(SUPPLIED TEXT)
Kubernetes Notes- Ranjith

10 Benefits/features of Kubernetes

  • Container Orchestration
  • Desired State
  • Workload distribution
  • Self healing Capabilities
  • Automated Rollbacks
  • Auto Scaling
  • Load balancing
  • Environment consistency for development through production
  • Automated Scheduling
  • Speed of deployment
  • Ability to absorb change quickly
  • Ability recover quickly
  • Hide complexity in the cluster
  • Bin packing
  • Resource utilization
  • Secret and config management

How Kubernetes works

UI or CLI interacts with Kubernetes Master’s (Control Plane) API server. API servers connectts with Controller and etcd for controller allocation and storing the requests. Then Scheduler talks to the Nodes/workers through kubelet on the nodes for distributing the requests. Workers instantiates PODS and under PODS clusters will be created for deploying the application.

Kubernetes architecture diagram

Kubernetes the most prominent technology in modern microservices. It is designed to make managing microservices clusters of containerized applications simpler and more automated. Beneath this simple notion is a world of complexity. 

One helpful way to think about Kubernetes is as a distributed operating system for containers. It provides the tools and commands necessary for orchestrating the interaction and scaling of containers (most commonly Docker Containers) and the infrastructure containers run on. A general tool designed to work for a wide range of scenarios, Kubernetes is a very flexible system—and very complex.

Kubernetes Works Like an Operating System:

Kubernetes is an example of a well-architected distributed system. It treats all the machines in a cluster as a single pool of resources. It takes up the role of a distributed operating system by effectively managing the scheduling, allocating the resources, monitoring the health of the infrastructure, and even maintaining the desired state of infrastructure and workloads. Kubernetes is an operating system capable of running modern applications across multiple clusters and infrastructures on cloud services and private data center environments.

Like any other mature distributed system, Kubernetes has two layers consisting of the head nodes and worker nodes. The head nodes typically run the control plane responsible for scheduling and managing the life cycle of workloads. The worker nodes act as the workhorses that run applications. The collection of head nodes and worker nodes becomes a cluster.

Components of Master

  • kube-apiserver -> Front-end for the Kubernetes
  • kube-controller-manager -> Controls the Controllers for Nodes, PODS, endpoints etc., which watches for changes and helps in maintaining desired state
  • kube-scheduler -> Schedules or assigns work to Workers/Nodes connecting through kubelet. It keeps watch over the resource capacity and ensures that a worker node’s performance is within an appropriate threshold.
  • etcd – Storage -> stores the cluster data. Consistent and highly-available key value store used as Kubernetes’ backing store for all cluster data. requests gets stored in cluster store in key value format powered by etcd

Components of Worker Node

  • kubelet – tracks the state of the pod to ensure containers are up and running. main kubernetes agent which registers node with cluster and instantiates pods, exposes endpoint on: 10255
  • kube-proxy – routes traffic coming into a node from the service. It forwards requests for work to the correct containers and PODS. Each POD can have multiple containers as required. manages kubernetes networking (pod IP addresses), all containers in a pod share a single IP.

Dataset entries

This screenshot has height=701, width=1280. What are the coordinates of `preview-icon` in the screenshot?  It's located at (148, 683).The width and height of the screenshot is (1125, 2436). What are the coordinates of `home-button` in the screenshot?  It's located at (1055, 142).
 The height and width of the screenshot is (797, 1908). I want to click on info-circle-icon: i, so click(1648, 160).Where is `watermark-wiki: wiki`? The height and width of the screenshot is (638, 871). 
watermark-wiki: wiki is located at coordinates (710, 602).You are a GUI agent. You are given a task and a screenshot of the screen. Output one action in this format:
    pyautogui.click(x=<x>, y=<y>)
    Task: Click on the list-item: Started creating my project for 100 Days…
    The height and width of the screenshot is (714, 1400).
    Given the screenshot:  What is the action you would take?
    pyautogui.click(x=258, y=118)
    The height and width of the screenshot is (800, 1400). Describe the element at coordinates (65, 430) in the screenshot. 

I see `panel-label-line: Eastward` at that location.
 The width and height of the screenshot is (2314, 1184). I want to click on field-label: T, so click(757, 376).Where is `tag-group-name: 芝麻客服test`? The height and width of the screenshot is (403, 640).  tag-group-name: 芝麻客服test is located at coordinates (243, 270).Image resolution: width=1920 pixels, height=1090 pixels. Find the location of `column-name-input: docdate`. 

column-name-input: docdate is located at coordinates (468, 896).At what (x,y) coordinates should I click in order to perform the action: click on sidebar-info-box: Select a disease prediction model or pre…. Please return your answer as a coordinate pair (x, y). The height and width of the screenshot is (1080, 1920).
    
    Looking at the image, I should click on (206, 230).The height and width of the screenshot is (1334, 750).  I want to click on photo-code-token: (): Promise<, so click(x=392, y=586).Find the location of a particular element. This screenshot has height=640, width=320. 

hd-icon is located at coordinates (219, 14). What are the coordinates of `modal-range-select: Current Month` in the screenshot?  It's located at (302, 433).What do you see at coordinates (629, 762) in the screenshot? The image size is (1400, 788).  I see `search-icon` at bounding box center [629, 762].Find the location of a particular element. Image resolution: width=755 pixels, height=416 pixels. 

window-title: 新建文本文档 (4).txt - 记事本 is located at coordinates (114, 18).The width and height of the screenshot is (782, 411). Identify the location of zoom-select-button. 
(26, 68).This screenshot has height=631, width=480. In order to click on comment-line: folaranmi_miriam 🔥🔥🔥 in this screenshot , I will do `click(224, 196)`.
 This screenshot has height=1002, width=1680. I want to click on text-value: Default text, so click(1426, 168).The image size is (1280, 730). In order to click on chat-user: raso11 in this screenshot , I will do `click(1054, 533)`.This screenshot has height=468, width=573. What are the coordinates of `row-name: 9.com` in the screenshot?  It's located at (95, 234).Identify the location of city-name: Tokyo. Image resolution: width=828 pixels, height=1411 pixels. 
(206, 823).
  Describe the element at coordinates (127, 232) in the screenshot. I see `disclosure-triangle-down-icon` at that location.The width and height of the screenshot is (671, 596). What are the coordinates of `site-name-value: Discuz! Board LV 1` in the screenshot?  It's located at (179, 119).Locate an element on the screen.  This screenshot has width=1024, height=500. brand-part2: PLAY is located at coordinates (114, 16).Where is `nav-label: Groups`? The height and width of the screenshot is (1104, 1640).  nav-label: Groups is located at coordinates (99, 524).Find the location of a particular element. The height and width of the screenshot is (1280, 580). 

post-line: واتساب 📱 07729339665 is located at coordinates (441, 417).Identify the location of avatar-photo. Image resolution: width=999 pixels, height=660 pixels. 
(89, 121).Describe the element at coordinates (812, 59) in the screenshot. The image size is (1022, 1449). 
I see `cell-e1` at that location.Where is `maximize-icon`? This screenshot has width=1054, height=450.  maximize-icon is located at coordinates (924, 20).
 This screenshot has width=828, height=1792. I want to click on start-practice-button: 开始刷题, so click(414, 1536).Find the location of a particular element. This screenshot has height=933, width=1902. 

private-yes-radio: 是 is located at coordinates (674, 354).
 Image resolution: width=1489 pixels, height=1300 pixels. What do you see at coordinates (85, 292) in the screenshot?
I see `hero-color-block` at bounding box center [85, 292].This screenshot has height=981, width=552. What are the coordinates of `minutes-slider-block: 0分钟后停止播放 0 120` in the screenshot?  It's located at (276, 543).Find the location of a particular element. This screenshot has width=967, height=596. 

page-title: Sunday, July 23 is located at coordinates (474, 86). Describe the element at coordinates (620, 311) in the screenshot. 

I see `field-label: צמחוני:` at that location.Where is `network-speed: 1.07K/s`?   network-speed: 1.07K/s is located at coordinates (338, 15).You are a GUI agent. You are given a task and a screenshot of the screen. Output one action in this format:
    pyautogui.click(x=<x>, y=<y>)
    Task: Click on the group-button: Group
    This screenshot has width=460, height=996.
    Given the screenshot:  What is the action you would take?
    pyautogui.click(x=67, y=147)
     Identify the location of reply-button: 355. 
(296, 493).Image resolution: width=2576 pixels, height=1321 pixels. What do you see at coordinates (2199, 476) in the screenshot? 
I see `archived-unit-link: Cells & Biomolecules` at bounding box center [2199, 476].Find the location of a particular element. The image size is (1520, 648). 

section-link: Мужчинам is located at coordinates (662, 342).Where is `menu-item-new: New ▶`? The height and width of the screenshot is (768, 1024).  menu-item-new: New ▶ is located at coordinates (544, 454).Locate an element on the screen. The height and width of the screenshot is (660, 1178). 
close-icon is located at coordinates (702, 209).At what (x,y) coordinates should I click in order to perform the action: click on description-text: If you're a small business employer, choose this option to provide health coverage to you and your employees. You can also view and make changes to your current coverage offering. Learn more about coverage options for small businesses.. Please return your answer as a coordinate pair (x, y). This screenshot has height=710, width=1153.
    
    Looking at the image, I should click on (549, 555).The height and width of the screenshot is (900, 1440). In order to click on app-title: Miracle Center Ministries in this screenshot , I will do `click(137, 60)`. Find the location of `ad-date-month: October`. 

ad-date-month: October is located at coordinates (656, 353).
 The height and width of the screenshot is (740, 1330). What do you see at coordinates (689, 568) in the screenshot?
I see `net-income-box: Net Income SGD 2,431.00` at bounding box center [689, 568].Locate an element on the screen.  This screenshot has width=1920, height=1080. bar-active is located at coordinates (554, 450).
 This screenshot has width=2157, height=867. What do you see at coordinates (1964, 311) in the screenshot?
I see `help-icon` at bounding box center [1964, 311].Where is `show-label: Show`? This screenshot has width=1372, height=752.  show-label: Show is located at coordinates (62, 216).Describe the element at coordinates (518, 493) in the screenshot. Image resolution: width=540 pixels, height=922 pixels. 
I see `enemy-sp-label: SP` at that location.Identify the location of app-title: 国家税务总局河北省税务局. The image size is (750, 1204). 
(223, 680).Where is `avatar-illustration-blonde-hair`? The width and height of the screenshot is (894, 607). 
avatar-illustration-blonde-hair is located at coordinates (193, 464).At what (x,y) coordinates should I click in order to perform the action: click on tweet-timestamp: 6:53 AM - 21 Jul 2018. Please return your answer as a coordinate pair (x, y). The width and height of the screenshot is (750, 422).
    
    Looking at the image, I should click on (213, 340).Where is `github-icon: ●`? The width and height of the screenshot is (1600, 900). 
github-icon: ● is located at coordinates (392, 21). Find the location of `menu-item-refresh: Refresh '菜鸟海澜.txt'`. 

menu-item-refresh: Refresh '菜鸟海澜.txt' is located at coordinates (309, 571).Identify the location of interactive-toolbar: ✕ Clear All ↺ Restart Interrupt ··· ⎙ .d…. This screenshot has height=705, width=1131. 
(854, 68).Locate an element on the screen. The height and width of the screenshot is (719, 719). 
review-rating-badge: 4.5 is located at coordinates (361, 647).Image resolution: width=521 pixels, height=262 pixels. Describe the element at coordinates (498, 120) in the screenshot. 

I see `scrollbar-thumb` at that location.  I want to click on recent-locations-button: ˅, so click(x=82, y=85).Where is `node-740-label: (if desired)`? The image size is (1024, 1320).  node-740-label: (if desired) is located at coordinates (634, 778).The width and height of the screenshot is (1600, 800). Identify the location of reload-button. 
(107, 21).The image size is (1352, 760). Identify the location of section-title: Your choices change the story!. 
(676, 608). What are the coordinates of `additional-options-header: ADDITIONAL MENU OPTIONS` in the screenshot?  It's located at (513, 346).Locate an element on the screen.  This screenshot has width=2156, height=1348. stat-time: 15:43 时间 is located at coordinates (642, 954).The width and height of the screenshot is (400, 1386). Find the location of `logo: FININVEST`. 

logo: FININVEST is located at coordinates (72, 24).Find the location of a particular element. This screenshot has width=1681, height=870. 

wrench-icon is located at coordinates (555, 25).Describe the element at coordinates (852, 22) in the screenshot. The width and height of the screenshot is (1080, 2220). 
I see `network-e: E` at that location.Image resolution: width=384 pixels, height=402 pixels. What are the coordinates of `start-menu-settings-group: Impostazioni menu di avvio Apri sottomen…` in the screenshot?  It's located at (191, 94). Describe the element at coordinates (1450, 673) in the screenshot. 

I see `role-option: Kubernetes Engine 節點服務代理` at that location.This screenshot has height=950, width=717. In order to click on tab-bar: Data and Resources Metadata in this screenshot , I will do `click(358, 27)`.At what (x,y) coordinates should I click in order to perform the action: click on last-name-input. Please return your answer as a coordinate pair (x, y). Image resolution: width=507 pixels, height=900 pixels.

(YOUR OBJECTIVE)
Please copy everything in the Kubernetes notes from "Kubernetes Works Like" down to "data center environments.", renaming "well-architected" to "well-designed". These entries were drawn from a separate source.

(ANSWER BOX)
Kubernetes Works Like an Operating System:

Kubernetes is an example of a well-designed distributed system. It treats all the machines in a cluster as a single pool of resources. It takes up the role of a distributed operating system by effectively managing the scheduling, allocating the resources, monitoring the health of the infrastructure, and even maintaining the desired state of infrastructure and workloads. Kubernetes is an operating system capable of running modern applications across multiple clusters and infrastructures on cloud services and private data center environments.